Under the current judicial environment, some Florida judges have ruled that the defendant who used deadly force is essentially required to prove his or her innocence. This is a concept completely at odds with a fundamental principle of American law: that one is innocent until proven guilty. SB128 is currently working its way through the Florida legislature.
Passage of SB128 will certainly improve the situation. But even if it does pass, be warned that Stand Your Ground is not some kind of legal “Kevlar vest” that somehow guarantees immunity. A perfect example is a Florida SYG claim that was finally adjudicated last week.
According to various news sources (NPR, ABC, FOX), “A retired Florida police captain who is accused of shooting and killing another man during an argument over texting in a movie theater will face trial after a judge rejected his ‘stand your ground’ defense.”
Curtis Reeves, Jr., 74, is charged with 2nd Degree Murder and Aggravated Battery. Mr. Reeves, a retired police captain, was with his wife at a showing of Lone Survivor in suburban Tampa in 2014 when he “got into a dispute with Chad Oulson, 43, because Oulson was texting during the previews.”
This case illustrates the kinds of elements that judges consider during a preliminary hearing to determine whether or not immunity from prosecution will be granted. Reeves claimed Oulson had hit him in the face with a cellphone, leaving him dazed.
But in the court order issued by Circuit Judge Susan Barthle, she states: “His [Reeves] conduct demonstrated that he was not afraid of the alleged victim: the defendant initiated contact with the alleged victim on at least three occasions,” and further that “video then shows the defendant lunge forward with his right arm extended, and fire at the alleged victim, who at that point was so far back from the defendant that he could not even be seen in the video anymore.” [Emphasis ours]
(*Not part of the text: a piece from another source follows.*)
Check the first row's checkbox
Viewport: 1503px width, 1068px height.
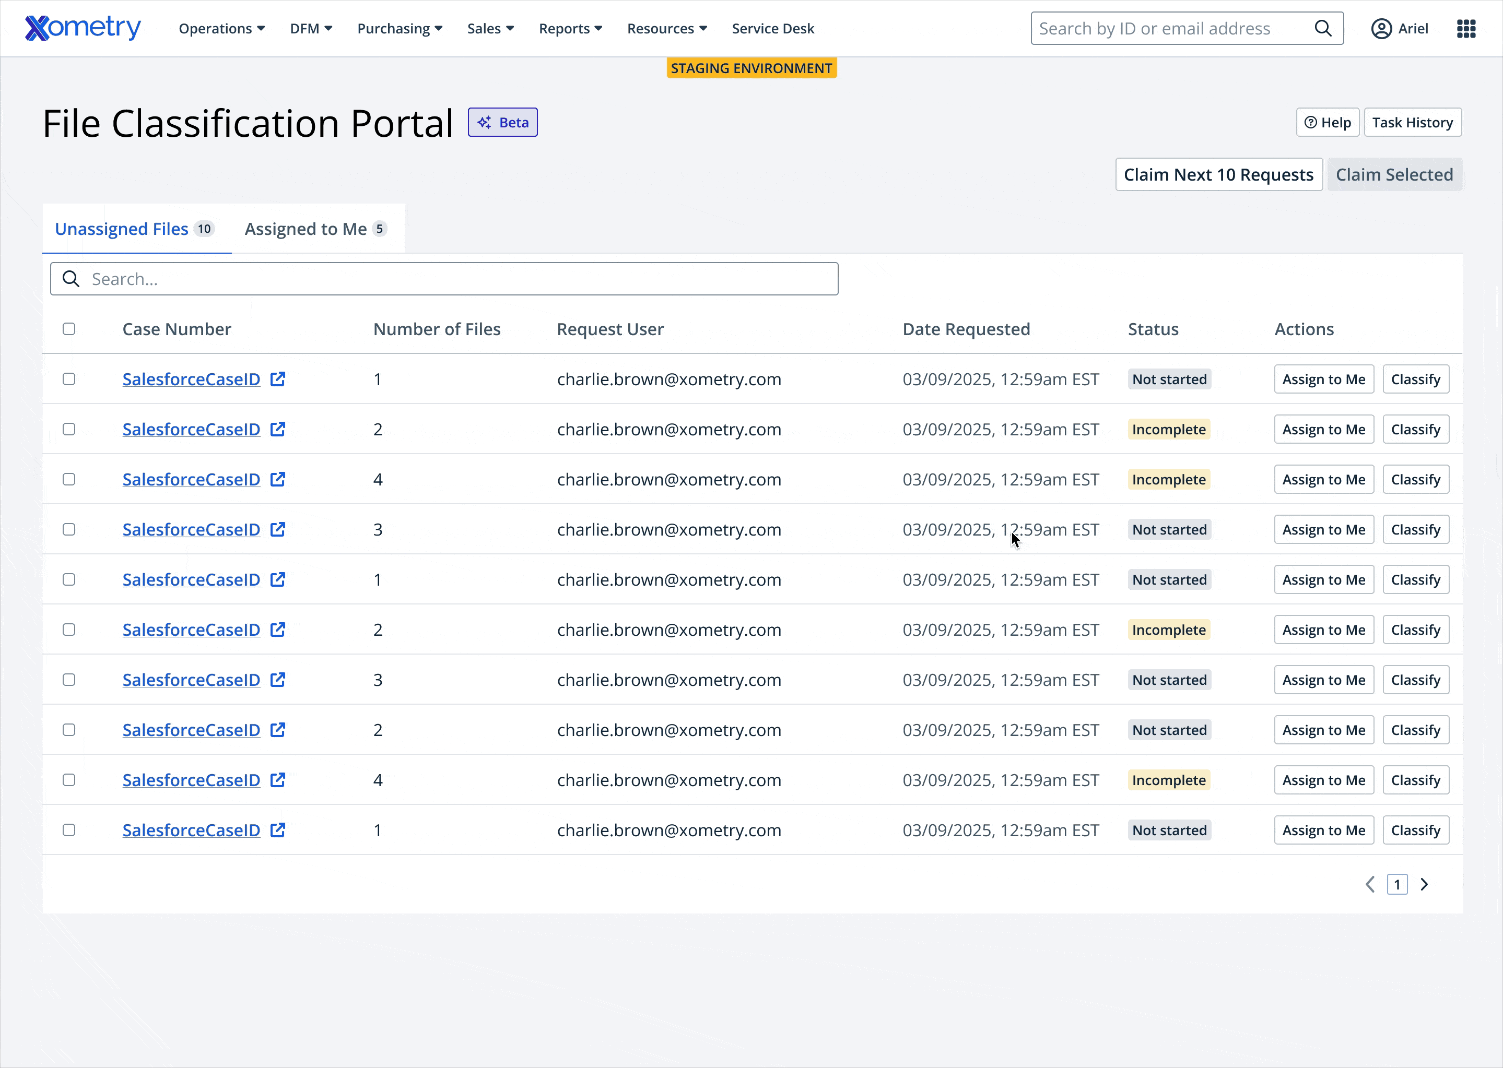coord(69,379)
Additionally, Reeves’ police background actually worked against him. From the court order: “As he was trained extensively in handling firearms and dealing with conflict situations, he was better prepared than the average person to deal with situations such as this one.”
Even Reeves’ physical stature was referenced by the judge: “Furthermore, the defendant did not appear to be frail by any means; on the contrary, he is a large and robust man. He also appeared quite self-assured when he was testifying, and certainly did not appear to be a man who was afraid of anyone.”
Finally, the ruling concludes: “After careful consideration of all of the evidence provided in this case, this court finds that the defendant did not credibly demonstrate that he reasonably believed it was necessary for him to use deadly force in this situation, therefore, defendant’s motion is DENIED.”
Sad to say, even if his case were heard under the new rules as outlined in the pending SB128, Mr. Reeves would likely have suffered the same result. He just had too many things going against him.
All of us who carry should learn from cases like this. Even “defense-friendly” statutes like Stand Your Ground will not protect us if we’ve violated basic principles of self-defense.